• _Directions for this task_
Can you give me the rows again, starting with the line containing "801x597 pixels. Task: Open" and going on through the line containing "will (x=29, y=44).", swapping "retweet arrows icon" for "repost arrows icon" and keeping everything else the same?

====================

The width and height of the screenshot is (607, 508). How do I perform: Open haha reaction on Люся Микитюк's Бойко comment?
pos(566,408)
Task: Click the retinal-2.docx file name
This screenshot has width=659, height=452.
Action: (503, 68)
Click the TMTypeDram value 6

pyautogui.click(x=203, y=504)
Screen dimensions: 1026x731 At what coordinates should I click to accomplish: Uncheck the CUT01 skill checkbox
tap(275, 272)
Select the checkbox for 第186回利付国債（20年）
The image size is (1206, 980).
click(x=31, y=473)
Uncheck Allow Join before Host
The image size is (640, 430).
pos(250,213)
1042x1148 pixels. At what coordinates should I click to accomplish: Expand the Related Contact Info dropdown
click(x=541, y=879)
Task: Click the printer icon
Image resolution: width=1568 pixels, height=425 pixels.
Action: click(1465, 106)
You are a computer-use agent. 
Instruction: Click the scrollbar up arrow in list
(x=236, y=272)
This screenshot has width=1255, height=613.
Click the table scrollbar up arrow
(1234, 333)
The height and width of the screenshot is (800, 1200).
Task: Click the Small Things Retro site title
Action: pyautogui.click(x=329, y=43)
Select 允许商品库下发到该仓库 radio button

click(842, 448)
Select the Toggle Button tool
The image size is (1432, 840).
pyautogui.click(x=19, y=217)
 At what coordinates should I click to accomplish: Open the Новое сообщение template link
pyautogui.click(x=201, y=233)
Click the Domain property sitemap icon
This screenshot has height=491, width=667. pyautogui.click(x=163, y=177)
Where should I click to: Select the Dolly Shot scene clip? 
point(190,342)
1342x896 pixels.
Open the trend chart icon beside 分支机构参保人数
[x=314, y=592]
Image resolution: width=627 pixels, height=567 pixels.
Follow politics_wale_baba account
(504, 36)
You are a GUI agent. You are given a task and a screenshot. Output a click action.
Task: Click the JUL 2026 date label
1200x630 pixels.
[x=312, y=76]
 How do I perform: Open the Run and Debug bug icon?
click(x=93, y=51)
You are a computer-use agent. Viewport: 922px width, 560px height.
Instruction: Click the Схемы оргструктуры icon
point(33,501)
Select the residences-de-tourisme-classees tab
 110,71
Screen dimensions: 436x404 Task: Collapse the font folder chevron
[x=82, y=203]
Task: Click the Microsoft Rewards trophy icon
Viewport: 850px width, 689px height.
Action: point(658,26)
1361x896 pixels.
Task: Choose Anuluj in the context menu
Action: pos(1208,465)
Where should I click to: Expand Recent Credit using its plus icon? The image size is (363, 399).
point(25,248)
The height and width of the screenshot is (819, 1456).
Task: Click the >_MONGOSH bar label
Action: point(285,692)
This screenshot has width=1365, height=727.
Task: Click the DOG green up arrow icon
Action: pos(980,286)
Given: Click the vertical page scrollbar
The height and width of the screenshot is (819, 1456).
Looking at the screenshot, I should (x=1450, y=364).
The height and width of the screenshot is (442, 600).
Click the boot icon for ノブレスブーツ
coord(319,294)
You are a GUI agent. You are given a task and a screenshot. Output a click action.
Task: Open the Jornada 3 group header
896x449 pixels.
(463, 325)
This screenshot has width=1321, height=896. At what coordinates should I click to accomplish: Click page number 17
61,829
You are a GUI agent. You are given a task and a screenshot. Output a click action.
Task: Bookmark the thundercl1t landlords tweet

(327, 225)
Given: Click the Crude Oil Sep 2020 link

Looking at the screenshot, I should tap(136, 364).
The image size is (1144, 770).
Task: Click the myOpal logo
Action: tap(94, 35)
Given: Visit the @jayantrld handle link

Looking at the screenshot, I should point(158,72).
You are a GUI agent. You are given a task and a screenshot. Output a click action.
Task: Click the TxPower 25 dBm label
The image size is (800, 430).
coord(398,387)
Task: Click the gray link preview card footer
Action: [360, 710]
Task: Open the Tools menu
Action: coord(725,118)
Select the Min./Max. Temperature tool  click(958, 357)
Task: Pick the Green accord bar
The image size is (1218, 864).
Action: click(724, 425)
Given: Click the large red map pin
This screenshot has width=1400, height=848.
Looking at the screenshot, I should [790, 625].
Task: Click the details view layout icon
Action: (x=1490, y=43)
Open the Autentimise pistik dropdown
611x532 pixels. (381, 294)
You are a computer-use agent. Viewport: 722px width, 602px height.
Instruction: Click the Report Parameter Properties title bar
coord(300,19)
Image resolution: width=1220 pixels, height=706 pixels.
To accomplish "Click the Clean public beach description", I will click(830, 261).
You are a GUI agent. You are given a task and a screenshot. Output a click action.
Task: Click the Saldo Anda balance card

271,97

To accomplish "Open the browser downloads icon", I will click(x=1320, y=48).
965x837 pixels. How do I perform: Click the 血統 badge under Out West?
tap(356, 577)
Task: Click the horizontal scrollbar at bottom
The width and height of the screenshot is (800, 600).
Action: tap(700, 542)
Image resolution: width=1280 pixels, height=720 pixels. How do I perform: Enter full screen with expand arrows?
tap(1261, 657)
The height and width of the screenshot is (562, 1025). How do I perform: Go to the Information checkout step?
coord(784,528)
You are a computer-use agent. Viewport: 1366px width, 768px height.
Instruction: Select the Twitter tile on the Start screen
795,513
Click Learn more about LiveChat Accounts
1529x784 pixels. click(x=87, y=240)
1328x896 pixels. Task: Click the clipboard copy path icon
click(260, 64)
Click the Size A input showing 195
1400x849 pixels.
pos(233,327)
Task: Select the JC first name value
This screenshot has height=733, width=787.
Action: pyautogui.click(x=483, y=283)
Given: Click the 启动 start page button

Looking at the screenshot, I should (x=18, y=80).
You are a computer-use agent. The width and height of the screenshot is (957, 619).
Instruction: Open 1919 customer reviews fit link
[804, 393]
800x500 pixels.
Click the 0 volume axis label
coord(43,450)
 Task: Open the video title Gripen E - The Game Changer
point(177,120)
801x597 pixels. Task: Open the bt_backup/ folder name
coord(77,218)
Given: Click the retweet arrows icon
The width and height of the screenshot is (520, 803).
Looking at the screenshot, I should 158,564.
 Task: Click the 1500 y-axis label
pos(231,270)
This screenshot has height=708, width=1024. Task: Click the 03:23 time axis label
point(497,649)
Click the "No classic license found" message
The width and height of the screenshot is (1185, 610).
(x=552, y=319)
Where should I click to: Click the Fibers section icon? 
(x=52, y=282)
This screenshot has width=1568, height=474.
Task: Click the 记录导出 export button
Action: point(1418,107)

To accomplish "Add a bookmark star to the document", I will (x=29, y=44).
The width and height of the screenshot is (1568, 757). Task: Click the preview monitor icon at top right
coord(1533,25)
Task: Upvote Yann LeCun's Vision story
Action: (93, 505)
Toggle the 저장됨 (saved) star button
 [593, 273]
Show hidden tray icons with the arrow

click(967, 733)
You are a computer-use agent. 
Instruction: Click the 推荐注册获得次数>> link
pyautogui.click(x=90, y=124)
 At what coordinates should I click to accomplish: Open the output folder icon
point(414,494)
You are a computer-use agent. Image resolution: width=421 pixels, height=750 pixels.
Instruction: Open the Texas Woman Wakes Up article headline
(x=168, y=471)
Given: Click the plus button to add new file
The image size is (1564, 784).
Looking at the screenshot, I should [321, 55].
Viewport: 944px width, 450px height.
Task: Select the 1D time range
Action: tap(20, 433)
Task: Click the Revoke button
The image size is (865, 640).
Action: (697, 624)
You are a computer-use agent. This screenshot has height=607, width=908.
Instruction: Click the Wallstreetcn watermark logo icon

====================

• _Written answer_
801x597 pixels. Task: Open the bt_backup/ folder name
coord(77,218)
Given: Click the repost arrows icon
The width and height of the screenshot is (520, 803).
Looking at the screenshot, I should 158,564.
 Task: Click the 1500 y-axis label
pos(231,270)
This screenshot has height=708, width=1024. Task: Click the 03:23 time axis label
point(497,649)
Click the "No classic license found" message
The width and height of the screenshot is (1185, 610).
(x=552, y=319)
Where should I click to: Click the Fibers section icon? 
(x=52, y=282)
This screenshot has width=1568, height=474.
Task: Click the 记录导出 export button
Action: point(1418,107)

To accomplish "Add a bookmark star to the document", I will (x=29, y=44).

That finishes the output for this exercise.